══ Dataset records

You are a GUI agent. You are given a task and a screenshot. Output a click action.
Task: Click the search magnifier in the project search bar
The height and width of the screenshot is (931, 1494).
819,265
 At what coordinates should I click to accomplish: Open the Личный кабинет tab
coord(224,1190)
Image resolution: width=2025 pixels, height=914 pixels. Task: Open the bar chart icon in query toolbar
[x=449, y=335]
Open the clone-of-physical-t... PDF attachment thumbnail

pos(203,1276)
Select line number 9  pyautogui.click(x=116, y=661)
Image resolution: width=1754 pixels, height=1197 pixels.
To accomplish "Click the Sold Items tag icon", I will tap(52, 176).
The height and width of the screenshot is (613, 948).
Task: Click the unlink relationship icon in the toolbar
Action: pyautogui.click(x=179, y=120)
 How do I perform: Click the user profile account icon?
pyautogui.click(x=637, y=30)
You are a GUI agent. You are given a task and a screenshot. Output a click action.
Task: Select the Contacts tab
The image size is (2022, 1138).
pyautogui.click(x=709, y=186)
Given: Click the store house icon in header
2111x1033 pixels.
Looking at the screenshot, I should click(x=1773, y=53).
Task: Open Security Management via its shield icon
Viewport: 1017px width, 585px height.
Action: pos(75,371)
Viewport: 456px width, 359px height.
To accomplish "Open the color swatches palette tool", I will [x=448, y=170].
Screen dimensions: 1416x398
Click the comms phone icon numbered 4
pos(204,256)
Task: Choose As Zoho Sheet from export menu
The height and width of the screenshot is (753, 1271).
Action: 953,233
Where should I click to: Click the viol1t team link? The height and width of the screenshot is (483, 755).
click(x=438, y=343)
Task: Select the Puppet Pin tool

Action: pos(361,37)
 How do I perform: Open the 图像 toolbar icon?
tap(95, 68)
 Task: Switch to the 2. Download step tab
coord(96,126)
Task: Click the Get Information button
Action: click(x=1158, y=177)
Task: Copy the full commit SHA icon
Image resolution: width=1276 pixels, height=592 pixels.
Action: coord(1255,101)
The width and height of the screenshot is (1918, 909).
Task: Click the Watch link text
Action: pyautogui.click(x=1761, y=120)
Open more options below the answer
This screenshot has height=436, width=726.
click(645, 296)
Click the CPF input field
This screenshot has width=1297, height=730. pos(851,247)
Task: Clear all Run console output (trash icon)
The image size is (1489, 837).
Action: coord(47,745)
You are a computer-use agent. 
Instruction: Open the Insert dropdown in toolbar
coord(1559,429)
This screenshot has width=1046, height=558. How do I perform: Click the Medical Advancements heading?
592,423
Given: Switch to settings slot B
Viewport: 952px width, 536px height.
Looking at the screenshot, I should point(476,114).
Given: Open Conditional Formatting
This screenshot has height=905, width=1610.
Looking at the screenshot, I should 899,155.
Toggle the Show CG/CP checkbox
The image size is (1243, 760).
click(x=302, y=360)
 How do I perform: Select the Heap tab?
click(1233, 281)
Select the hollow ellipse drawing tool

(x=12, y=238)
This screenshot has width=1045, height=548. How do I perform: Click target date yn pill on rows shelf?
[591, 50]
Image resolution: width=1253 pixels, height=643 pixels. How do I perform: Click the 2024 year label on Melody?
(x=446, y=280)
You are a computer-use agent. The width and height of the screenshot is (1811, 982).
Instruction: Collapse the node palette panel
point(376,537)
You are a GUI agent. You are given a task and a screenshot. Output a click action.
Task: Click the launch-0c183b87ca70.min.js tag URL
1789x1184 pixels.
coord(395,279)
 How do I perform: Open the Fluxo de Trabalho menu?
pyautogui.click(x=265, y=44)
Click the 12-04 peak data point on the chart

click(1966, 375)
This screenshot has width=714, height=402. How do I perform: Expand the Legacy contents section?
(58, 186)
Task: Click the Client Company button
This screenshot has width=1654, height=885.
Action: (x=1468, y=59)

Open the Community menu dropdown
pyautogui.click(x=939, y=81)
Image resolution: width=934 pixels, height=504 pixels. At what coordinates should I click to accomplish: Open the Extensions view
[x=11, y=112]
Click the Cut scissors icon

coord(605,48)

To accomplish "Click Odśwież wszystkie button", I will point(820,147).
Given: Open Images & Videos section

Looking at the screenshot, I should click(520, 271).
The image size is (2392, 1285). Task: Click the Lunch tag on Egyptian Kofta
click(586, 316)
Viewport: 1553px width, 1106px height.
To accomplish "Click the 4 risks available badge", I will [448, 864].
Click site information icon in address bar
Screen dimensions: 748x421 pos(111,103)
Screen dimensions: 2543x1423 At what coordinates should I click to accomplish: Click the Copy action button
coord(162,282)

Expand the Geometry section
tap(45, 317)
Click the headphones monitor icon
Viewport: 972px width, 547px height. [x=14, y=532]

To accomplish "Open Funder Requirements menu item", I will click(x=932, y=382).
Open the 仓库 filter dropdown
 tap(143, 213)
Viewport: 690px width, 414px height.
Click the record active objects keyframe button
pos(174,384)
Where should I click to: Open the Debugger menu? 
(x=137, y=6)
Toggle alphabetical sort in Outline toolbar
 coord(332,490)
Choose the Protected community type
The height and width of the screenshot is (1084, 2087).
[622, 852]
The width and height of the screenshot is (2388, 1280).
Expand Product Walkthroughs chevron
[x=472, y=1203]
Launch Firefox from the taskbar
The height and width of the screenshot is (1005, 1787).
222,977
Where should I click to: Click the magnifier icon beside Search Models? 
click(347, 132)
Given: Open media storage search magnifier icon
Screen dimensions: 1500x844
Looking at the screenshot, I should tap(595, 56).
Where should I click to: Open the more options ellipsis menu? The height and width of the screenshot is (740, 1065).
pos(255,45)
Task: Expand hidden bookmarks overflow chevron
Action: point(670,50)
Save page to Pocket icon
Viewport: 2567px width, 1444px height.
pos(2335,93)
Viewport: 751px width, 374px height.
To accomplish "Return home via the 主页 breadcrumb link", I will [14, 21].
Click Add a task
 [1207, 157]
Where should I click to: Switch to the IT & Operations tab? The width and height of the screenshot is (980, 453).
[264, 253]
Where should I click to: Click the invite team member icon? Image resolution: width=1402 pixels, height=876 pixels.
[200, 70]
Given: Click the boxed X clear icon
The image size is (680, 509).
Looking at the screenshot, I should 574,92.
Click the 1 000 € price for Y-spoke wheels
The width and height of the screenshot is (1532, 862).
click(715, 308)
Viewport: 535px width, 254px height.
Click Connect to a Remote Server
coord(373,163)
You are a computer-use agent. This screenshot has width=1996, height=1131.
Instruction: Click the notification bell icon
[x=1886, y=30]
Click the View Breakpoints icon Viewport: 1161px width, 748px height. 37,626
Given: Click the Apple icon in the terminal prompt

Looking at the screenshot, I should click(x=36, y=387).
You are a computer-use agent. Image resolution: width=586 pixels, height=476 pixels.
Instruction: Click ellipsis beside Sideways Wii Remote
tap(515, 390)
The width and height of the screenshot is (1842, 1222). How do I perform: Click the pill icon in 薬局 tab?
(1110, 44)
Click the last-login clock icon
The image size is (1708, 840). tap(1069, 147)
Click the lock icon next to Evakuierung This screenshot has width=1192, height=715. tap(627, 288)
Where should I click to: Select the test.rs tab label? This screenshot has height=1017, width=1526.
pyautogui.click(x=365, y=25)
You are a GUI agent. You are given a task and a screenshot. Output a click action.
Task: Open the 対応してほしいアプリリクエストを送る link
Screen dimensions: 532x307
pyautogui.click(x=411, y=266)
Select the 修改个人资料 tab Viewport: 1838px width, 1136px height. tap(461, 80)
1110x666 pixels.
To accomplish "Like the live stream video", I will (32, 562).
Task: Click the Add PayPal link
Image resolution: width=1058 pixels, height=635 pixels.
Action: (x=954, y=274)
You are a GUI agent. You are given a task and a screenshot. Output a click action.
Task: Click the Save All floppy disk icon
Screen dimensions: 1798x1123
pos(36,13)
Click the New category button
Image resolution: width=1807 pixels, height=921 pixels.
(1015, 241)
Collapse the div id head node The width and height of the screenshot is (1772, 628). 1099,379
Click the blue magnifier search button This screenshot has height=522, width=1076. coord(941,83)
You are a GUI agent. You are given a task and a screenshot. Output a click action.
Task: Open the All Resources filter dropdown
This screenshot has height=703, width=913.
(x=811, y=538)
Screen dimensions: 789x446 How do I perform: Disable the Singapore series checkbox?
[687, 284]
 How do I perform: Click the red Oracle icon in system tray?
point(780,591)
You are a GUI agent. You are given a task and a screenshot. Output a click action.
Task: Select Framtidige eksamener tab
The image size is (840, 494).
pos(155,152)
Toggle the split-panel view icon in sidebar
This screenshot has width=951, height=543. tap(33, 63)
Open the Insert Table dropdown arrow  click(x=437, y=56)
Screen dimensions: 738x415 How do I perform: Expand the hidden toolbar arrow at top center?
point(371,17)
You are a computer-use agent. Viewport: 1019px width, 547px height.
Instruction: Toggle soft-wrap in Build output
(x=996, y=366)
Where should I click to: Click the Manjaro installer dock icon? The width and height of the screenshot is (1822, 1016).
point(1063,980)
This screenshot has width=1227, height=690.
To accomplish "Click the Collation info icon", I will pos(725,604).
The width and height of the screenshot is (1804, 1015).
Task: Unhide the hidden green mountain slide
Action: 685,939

════

* _Requirement_: Copy out each line of the data that holds the string "Save".

* _Task answer_:
Save page to Pocket icon
Task: Click the Save All floppy disk icon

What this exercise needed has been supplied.